Q: What is a psychologist?

A: A person who holds either a Ph.D. (Doctorate of Philosophy) in psychology, an Ed.D. (Doctorate of Education) in psychology, or a Psy.D. (Doctorate of Psychology).

Q: Can psychologists read people's mind?

A: No, we can not.

Q: Do psychologists treat mental disorder and abnormal behaviour?

A: Some do. Some don't. For example, as a social psychologist, I study how normal people's think and behave in social situations. Often it is just average folks in an everyday situation, such as in a work group, at a party, or with a date.

Q: What about those psychologists that do treat people with mental disorders or psychological problems.

A: They are called clinical or counselling psychologists. To be a practicing clinical or counselling psychologist, one needs a doctoral degree plus proper licensing. Information about psychology licensure is available online.

Q: Are there also psychiatrists?

A: Yes, psychiatrists also treat the mentally ill. But they are not psychologists. They are medical doctors (M.D.). Like your family doctor, they obtained their MD by going to medical schools, in stead of graduate schools.
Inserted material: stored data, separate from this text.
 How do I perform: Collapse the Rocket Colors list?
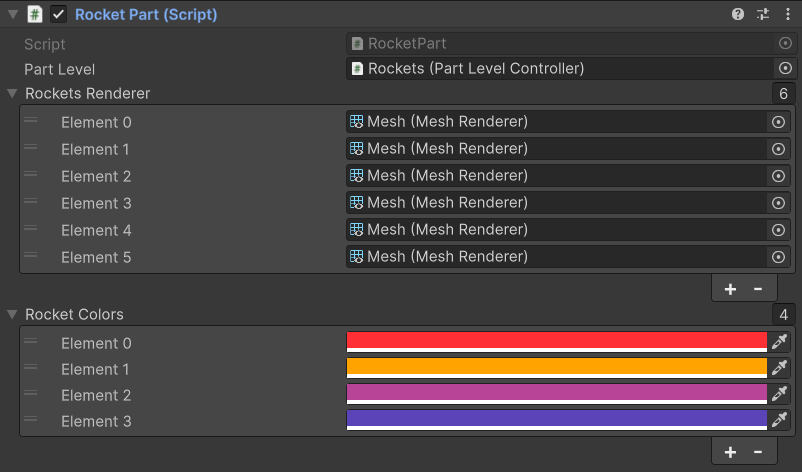pyautogui.click(x=12, y=315)
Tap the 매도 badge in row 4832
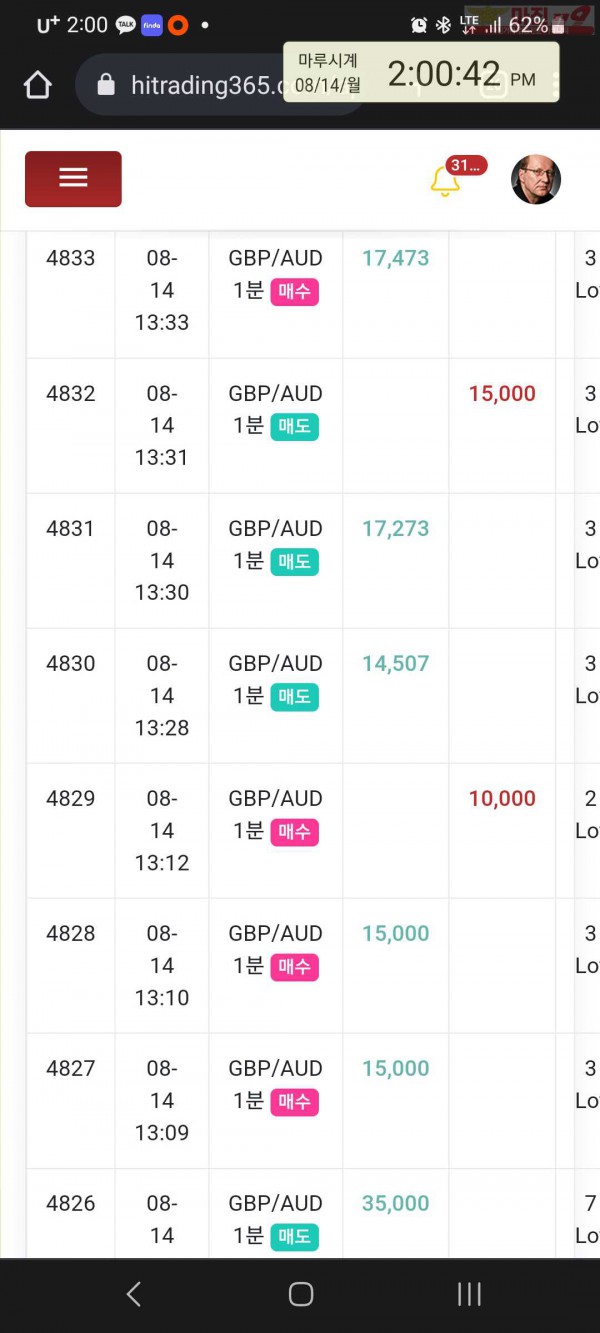The height and width of the screenshot is (1333, 600). (294, 427)
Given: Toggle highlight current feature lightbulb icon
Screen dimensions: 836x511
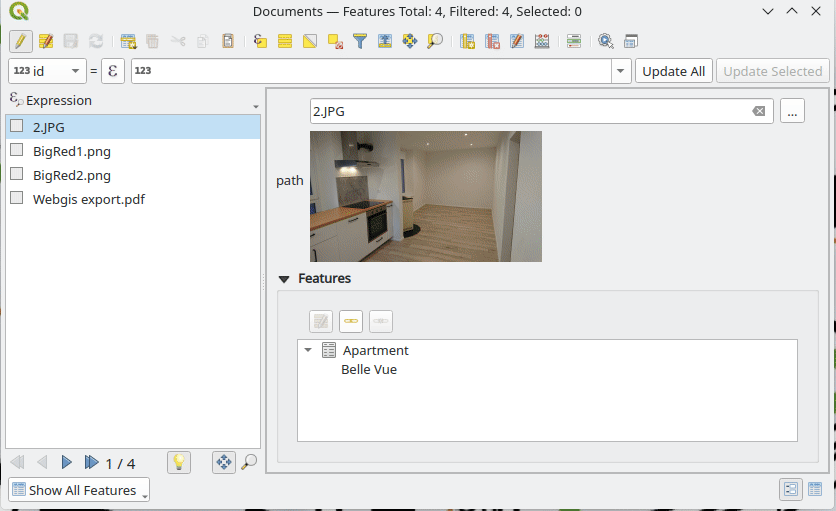Looking at the screenshot, I should (x=178, y=462).
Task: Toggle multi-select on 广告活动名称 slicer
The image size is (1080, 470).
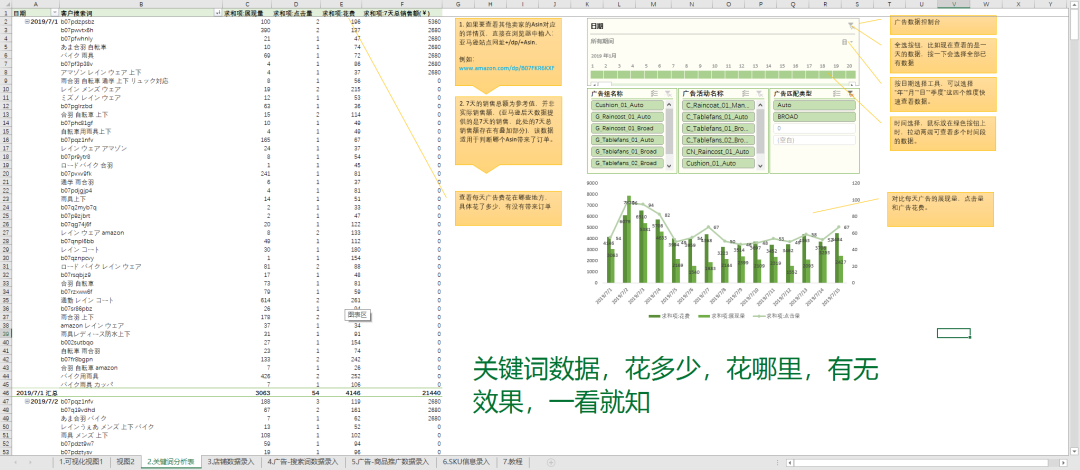Action: (x=747, y=93)
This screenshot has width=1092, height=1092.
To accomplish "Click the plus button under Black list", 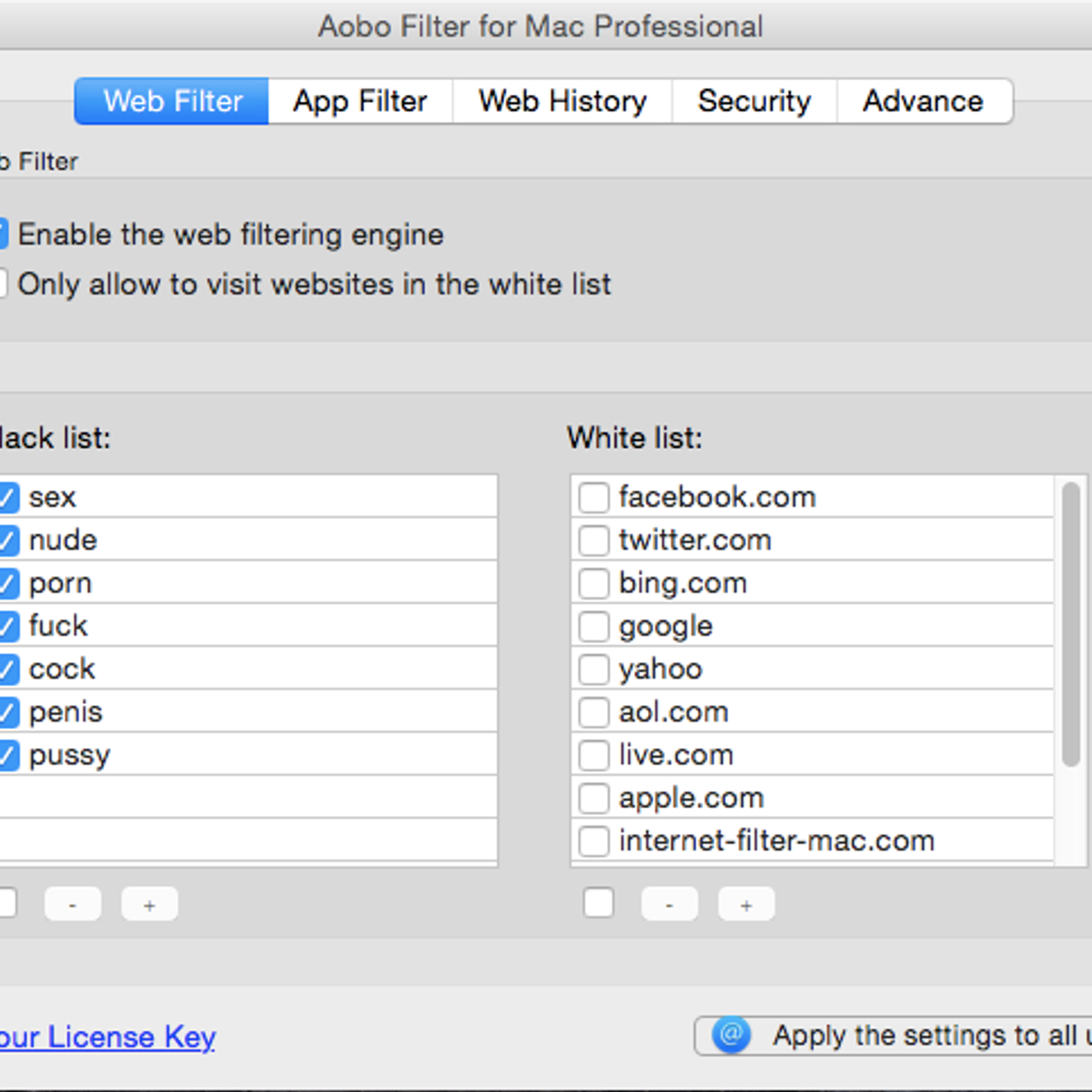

The difference is that after medical school, they have done a 3-year residency in psychiatry, where they learnt to diagnose and treat mental illness, often by using medicine.

Q: How about people with Master's degrees in psychology? Can they be called psychologists.

A: The title "Psychologists" are usually reserved for individuals with doctoral degrees. People with Master's degrees in clinical or counselling psychology can become "counselors" and "therapists".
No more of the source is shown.